[Stored records]
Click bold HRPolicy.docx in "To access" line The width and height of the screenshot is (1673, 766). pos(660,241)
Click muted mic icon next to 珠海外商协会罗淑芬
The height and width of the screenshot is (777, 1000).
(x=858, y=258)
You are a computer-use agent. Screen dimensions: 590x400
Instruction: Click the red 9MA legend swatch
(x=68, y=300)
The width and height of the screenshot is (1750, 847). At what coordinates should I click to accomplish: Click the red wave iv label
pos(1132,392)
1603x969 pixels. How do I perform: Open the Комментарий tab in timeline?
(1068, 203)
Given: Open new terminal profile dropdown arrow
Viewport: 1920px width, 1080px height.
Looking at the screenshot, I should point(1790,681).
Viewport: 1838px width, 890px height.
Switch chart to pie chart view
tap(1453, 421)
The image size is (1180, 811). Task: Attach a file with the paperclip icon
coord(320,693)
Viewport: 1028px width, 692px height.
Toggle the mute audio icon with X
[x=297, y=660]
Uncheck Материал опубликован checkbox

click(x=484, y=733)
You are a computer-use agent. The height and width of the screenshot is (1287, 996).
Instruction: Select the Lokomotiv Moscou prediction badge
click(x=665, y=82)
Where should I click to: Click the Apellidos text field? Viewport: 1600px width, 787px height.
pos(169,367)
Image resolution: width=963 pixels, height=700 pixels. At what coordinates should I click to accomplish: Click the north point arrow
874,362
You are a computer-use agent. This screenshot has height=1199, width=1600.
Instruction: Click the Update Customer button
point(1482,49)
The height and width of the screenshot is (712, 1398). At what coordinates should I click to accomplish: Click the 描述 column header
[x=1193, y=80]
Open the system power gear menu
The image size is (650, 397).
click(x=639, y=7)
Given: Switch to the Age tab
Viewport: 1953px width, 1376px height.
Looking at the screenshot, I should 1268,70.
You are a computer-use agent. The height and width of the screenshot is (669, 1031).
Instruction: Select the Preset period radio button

--- Assignment ---
Show every line of the entries above where the word "Given" occurs.

--- Answer box ---
Given: Open new terminal profile dropdown arrow
Given: Switch to the Age tab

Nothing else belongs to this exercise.